■ **Source passage**:
------------

FIGS. 6A-6B are diagrams of example implementations 600 described herein. As shown in FIGS. 6A-6B, each example implementation 600 may include an optical system 602 that include multiple pump-signal combiners 604 (e.g., one or more of the pump-signal combiners 402 and/or 502 described herein in relation to FIGS. 4A-4C and 5A-5C), multiple sets of laser sources 606, an oscillator 608, one or more amplifiers 610, and/or a laser output 612.

As shown in FIG. 6A, a first set of laser sources 606-1 may be configured to provide a first signal beam and first pump light to a first pump-signal combiner 604-1 (e.g., that is configured as an end pump), which may combine the first signal beam and the first pump light to form a first combined signal beam (e.g., in a similar manner as described elsewhere herein). The first pump-signal combiner 604-1 may provide the first combined signal beam to the oscillator 608, which may provide the first combined signal beam to a second pump-signal combiner 604-2 (e.g., that is configured as a cascade pump). A second set of laser sources 606-2 may be configured to provide second pump light to the second pump-signal combiner 604-2, which may combine the first combined signal beam and the second pump light to form a second combined signal beam. The second pump-signal combiner 604-2 may provide the second combined signal beam to the one or more amplifiers 610, which may amplify and provide the second combined signal beam to a third pump-signal combiner 604-3 (e.g., that is configured as a counter pump). A third set of laser sources 606-3 may be configured to provide third pump light (e.g., that propagates in an opposite direction of a propagation direction of the second combined signal beam) to the third pump-signal combiner 604-3, which may combine the second combined signal beam and the third pump light to form and provide a third combined signal beam to the laser output 612 (e.g., that may emit the third combined signal beam at a target of the optical system 602).

------------

■ **Provided material**:
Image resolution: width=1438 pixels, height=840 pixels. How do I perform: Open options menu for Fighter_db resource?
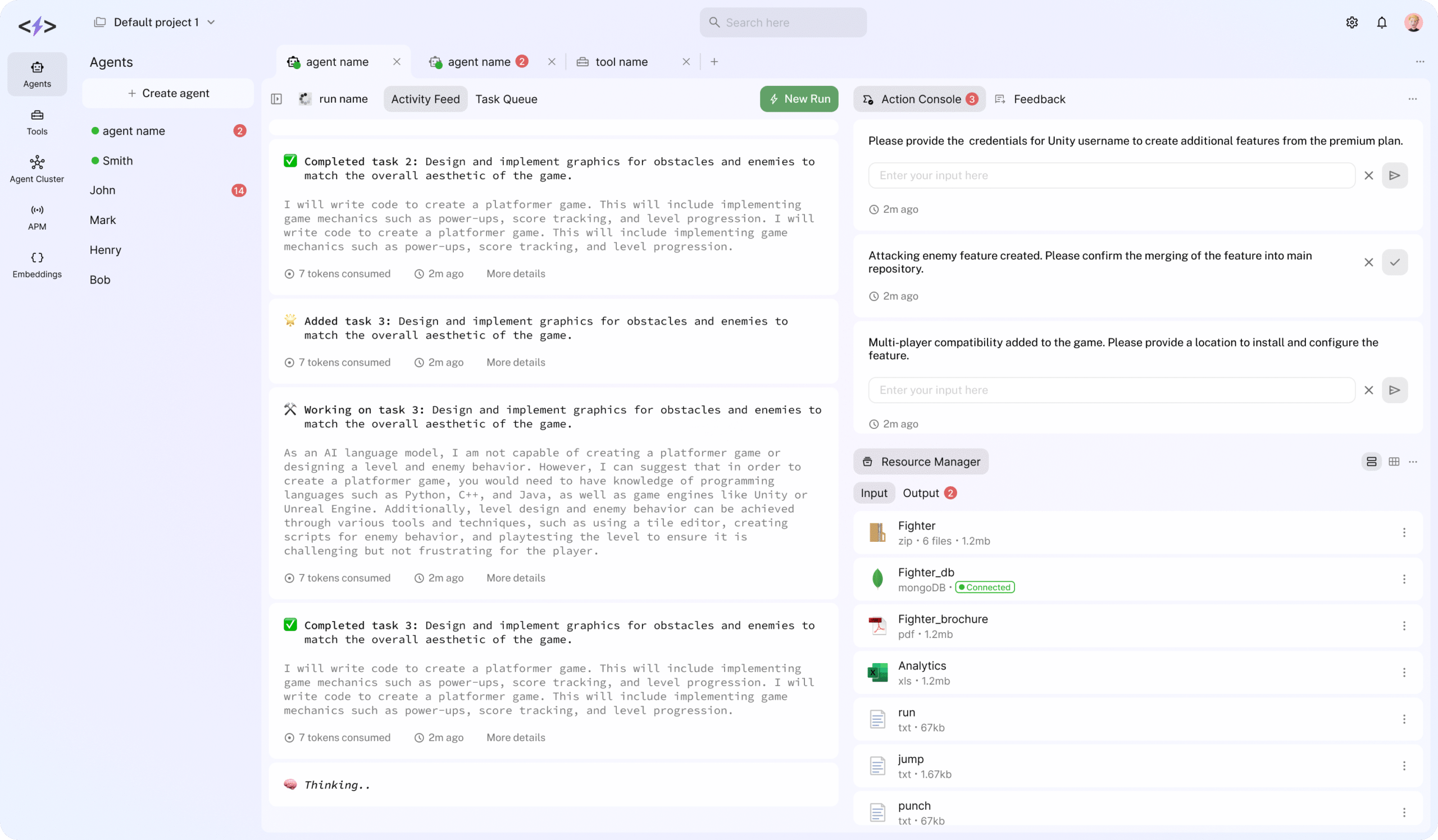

------------

■ **The task**: In the source passage on pump-signal combiners, which component receives the second combined signal beam from the second pump-signal combiner in the FIG. 6A arrangement?

■ **Task answer**: The one or more amplifiers 610.